Even with a more conciliatory colonial attitude towards the Inca their state and society is going to fall apart as 90% of the population simply falls over dead.

The Aztecs were weakened by disease, but it by no means collapsed their society. There were numerous points at which Cortez could have been decisively crushed and the Aztecs given time to recover.
 

dead_wolf

Banned
The Aztecs were weakened by disease, but it by no means collapsed their society. There were numerous points at which Cortez could have been decisively crushed and the Aztecs given time to recover.

Granted... the Siege of Tenochtitlan is a great example of such. But we're talking about a peaceful colonial policy in regards to the Inca. That implies something that sticks around and lasts for decades. Which means decades of disease exchange from the Europeans to the Inca; the latter are almost all going to be dead within a half century.
 
Yes. Disease is the Incas biggest problem by a very big margin. They only fell because they were in the middle of a civil war triggered by disease killing their ruler.

However, the Incas do have a few advantages on the other mesoamerican civilizations.

Their core territory is exceptionally defensible.

And I believe they ran a policy of incorporating conquered peoples, rather than dominating them. There would be less opportunity to ally with disgruntled subject peoples. Newly conquered territories still allied with Spain. Further, the climate of their mountainous territories would blunt the impact of some diseases. Although by no means all.

Things like gunpowder and firearms are very complicated specialist industries and they're not going to be able to replicate them without detailed instructions and expert help. Cannons would be next to impossible. Basically the Inca have to receive a crash course on four thousand years of military and technological advances. And all of this assumes that the very new and kind of unstable Inca Empire would have everything go their way. A rapid overhaul of the entire way of life is going to cause a huge amount of upheaval and all of that is if France doesn't finally decide a few years in that they'll just take all of that gold instead of trading.

I agree with everything you've said except the bit about the huge amount of upheval. The Inca empire, at the time it encountered the Spanish were still new enough to have citizens born pre-empire. Unlike old and established powers "New Stuff" was the norm there, not the exception.

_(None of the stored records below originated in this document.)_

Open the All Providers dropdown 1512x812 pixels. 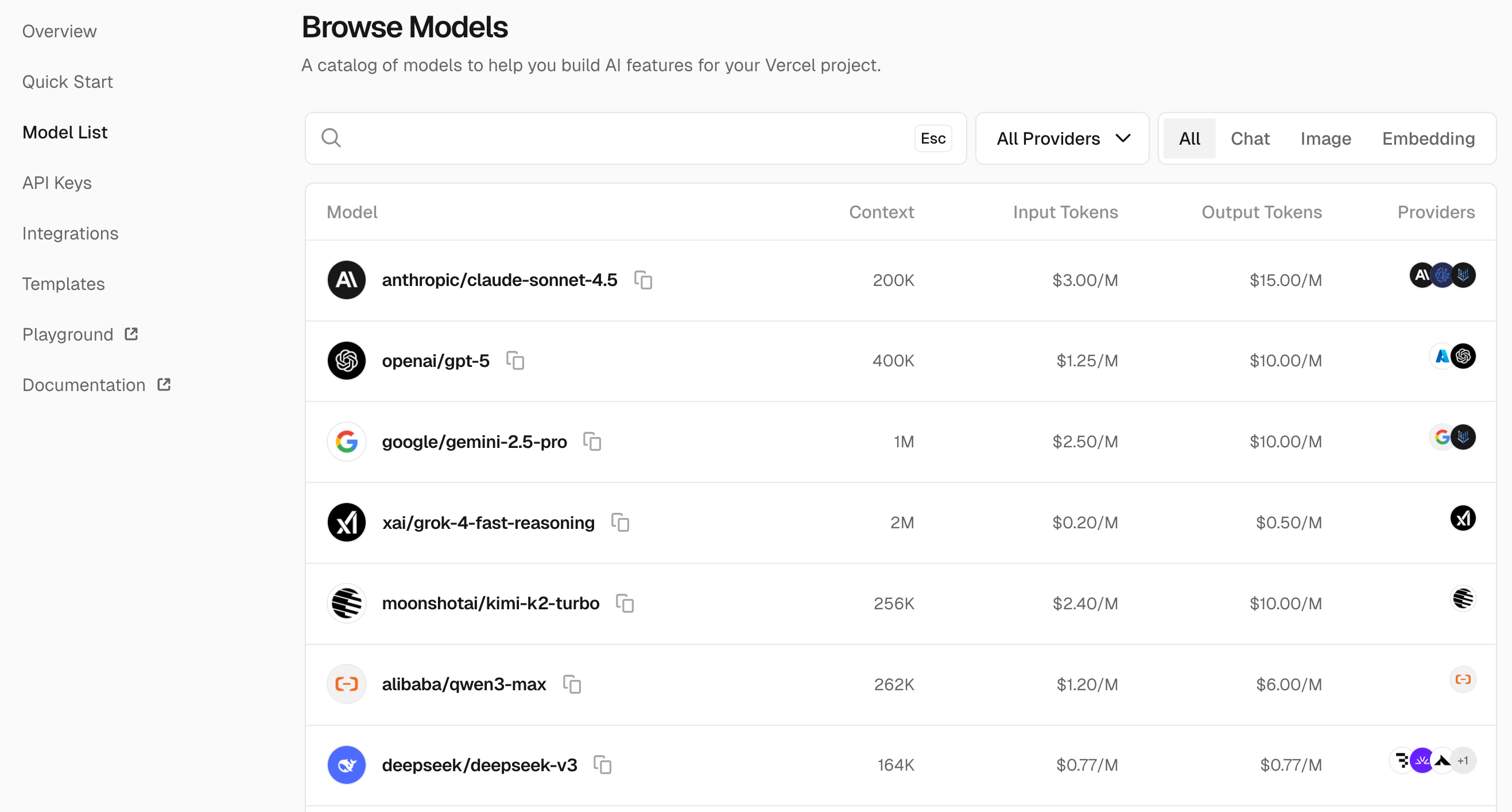coord(1062,138)
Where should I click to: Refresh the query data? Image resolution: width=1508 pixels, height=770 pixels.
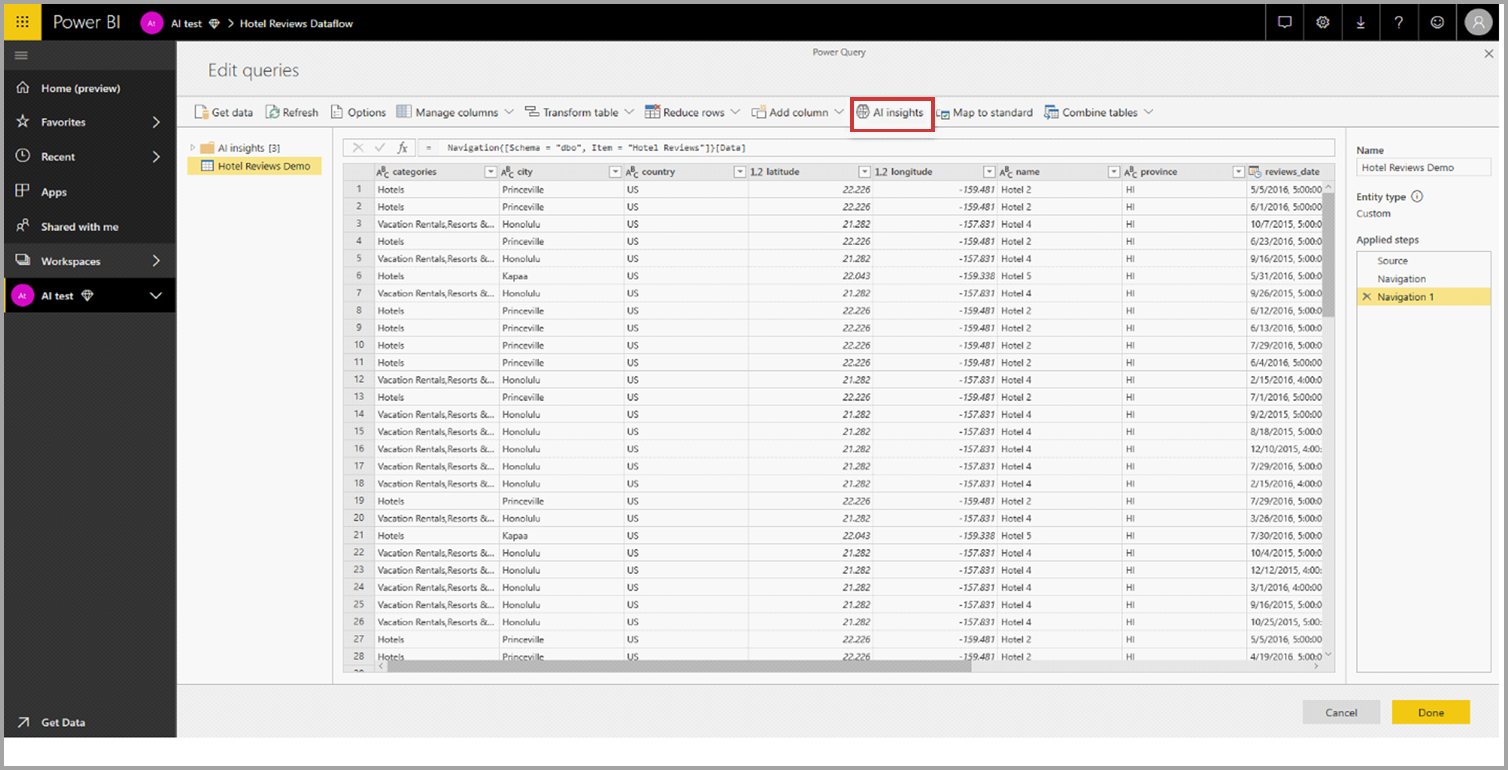coord(291,112)
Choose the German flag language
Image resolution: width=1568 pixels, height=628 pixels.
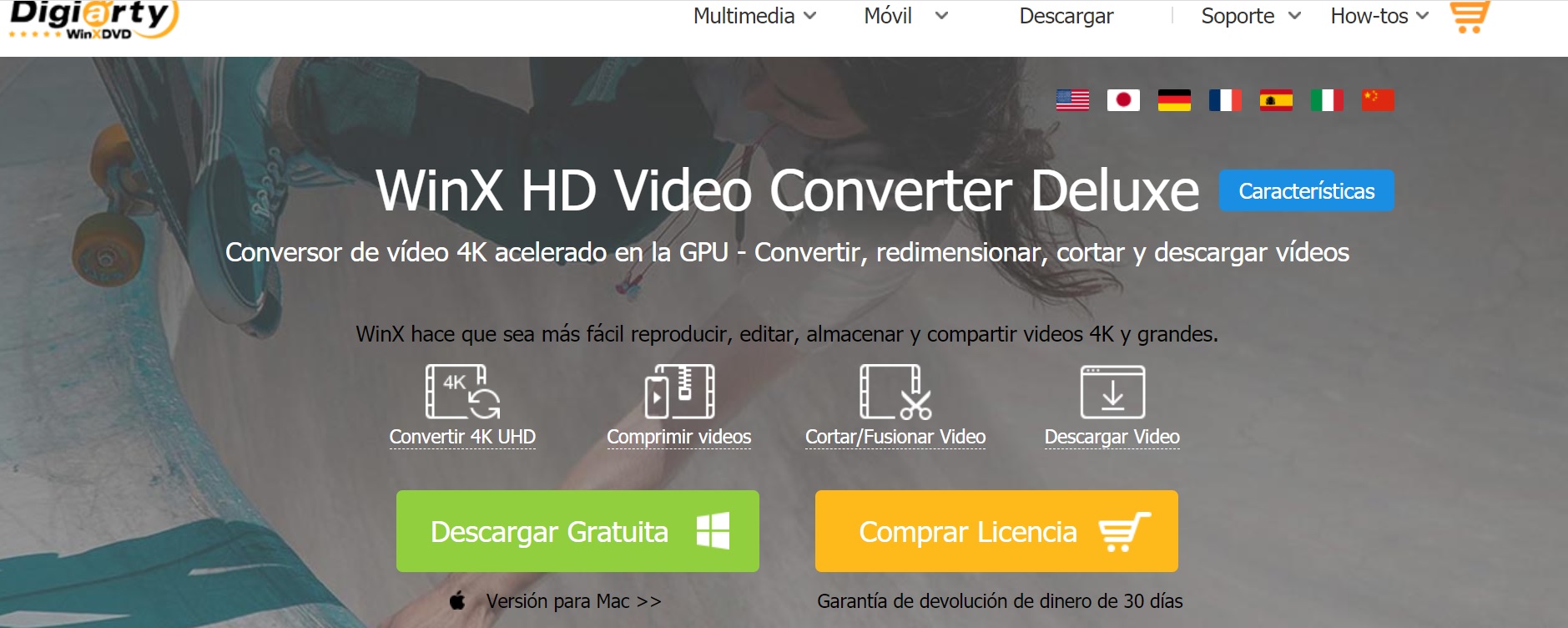[1174, 100]
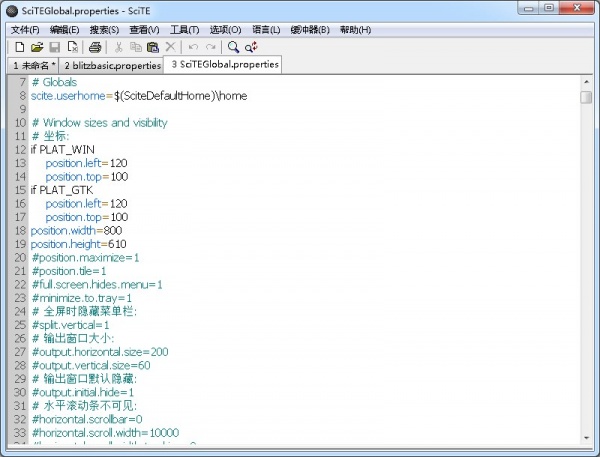
Task: Click the Find magnifier icon
Action: pos(233,47)
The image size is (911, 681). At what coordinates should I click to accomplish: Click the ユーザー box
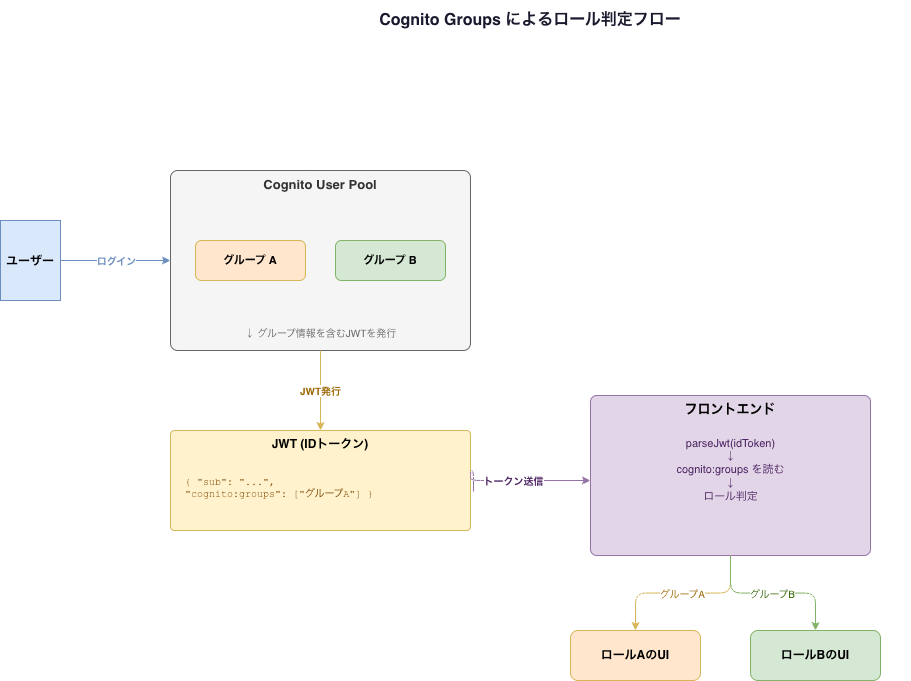[30, 260]
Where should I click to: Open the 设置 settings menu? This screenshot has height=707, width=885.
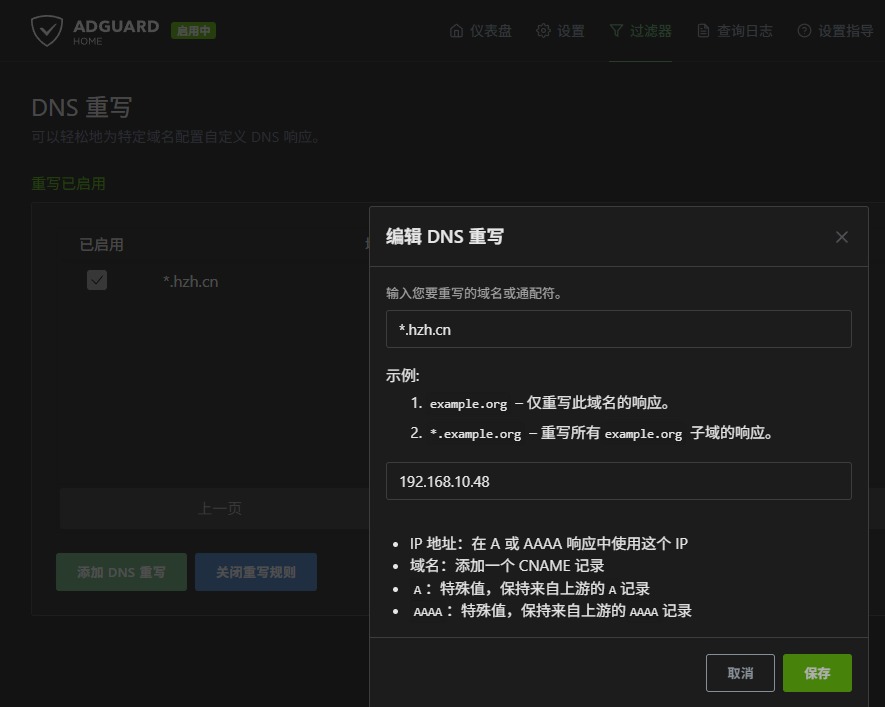[571, 31]
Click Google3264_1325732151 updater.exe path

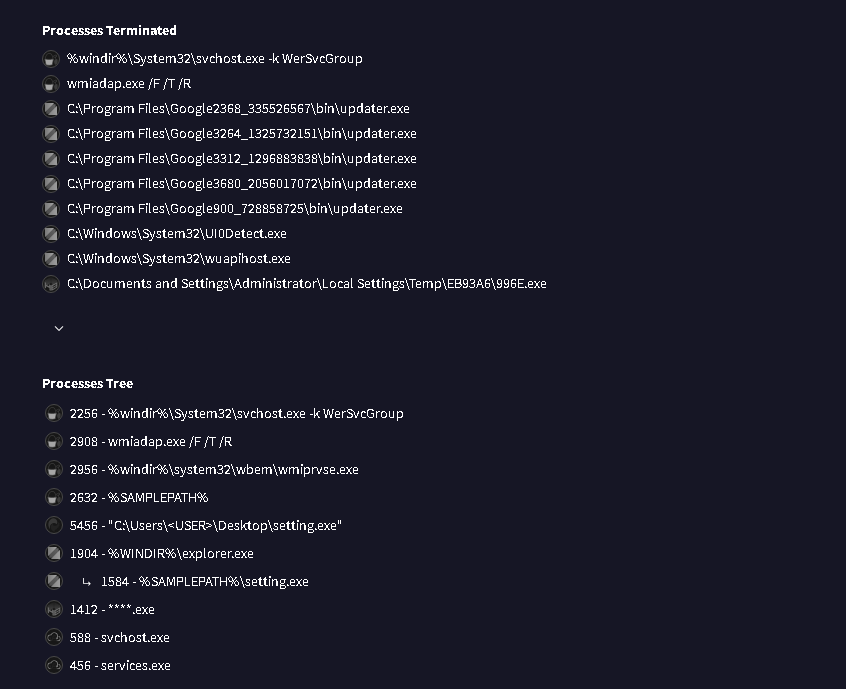coord(242,134)
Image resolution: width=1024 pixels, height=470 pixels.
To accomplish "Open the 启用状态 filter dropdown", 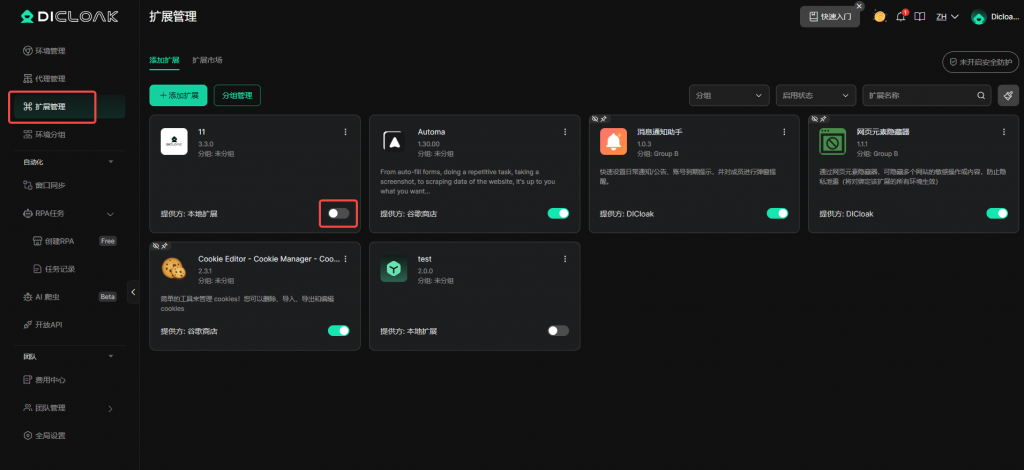I will [815, 95].
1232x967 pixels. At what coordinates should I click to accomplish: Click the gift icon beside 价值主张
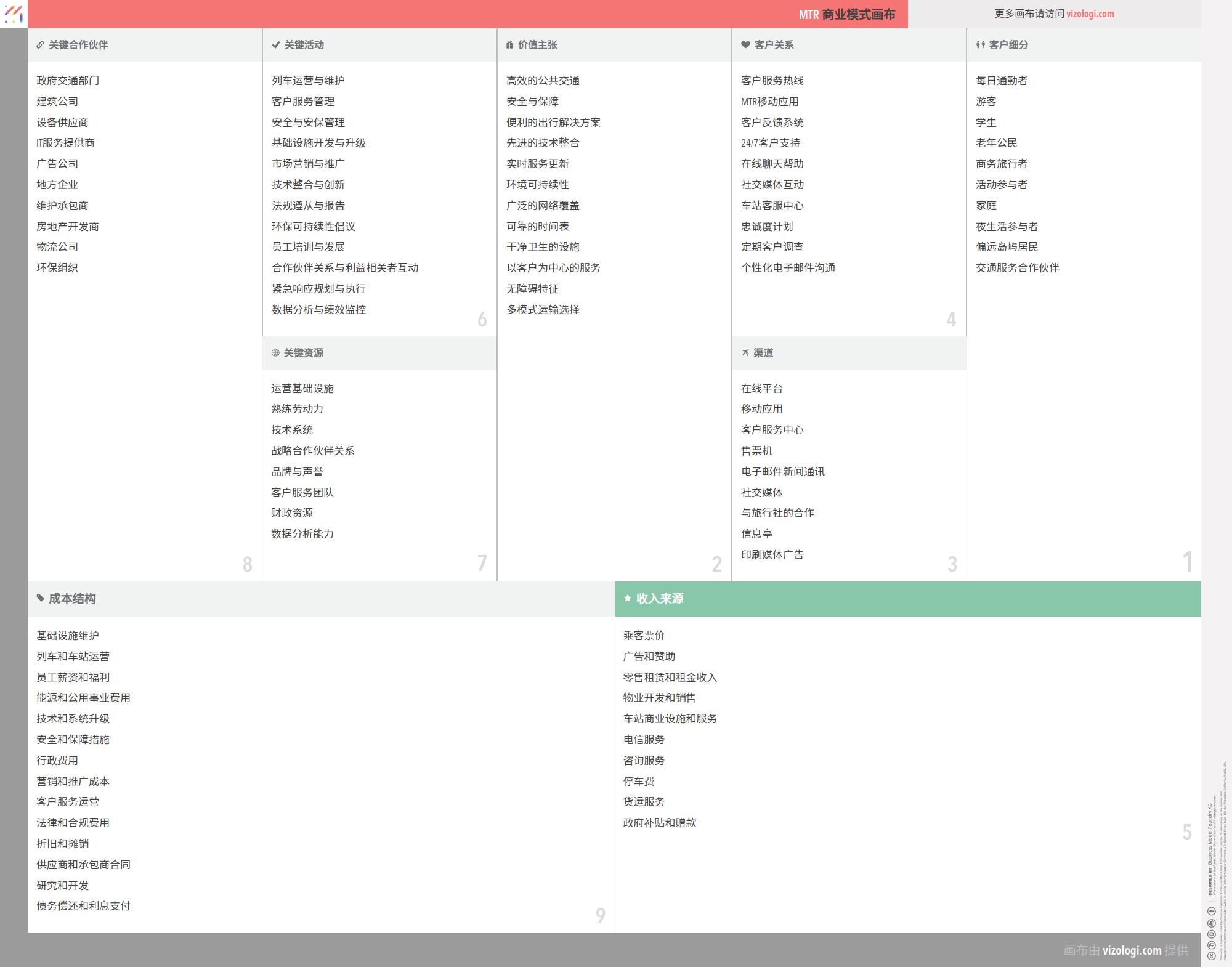pos(509,45)
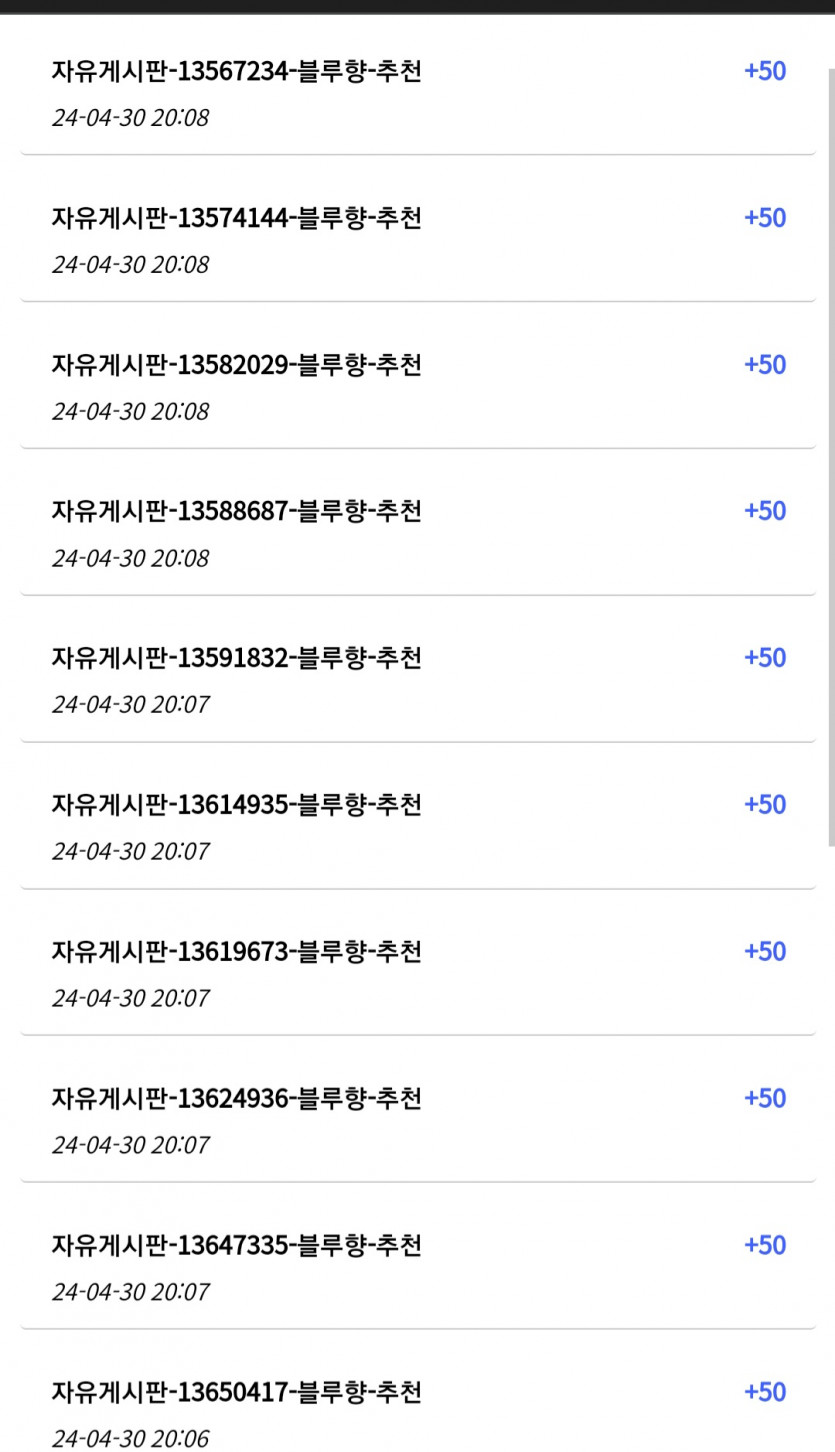Click the +50 value beside entry 13582029
This screenshot has height=1452, width=835.
click(765, 365)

Even without a military upgrade, actually conquering the Incas would be exceptionally difficult if the Incas maintained political continuity. Spain was freakishly lucky in capturing the Inca himself through sheer luck.

What the Incas really needed was falling back to the mountains and embarking on a program of learning the strangers powers. A strong, competent and long-lived ruler could have accomplished that.

The diseases would probably have been too much for them anyway. Smallpox had a lethality between 60-94 % in the Inca territories, and thats just one disease.
 
4000 years is ridiculous. They were more advanced than the like of ancient Egypt. They built cities in the mountains and mastered terrace agriculture. They built a civilization on oral transition, and although they didn't invent writing as we would recognize it, they did invent an intricate method of recordkeeping which essentially functioned for the same purposes the peoples of old world antiquity used writing for (records and astronomy).
Is it that off the mark? The Iron Age in the Old World started by 1,300 BC. By 1,500 AC they Incas weren't there. Writing is even older by millenia.
Maybe we have to cut it to 3,000 years. 2,000 if we're generous, but that's how badly behind they were.
 
I wonder whether the French could learn something from the Inca, about governing an empire.

That would be interesting. Not sure how many Europeans would want to learn from the natives, but what did the Inca know about this sort of thing that might be worth learning?

I'm not sure their notion of "this is our empire" was comparable to European expansion - I just don't know enough about how they saw things. They might have thought of it as more like how Louis XIV saw expansion of France directly.

Still something worth asking about, hope someone knows.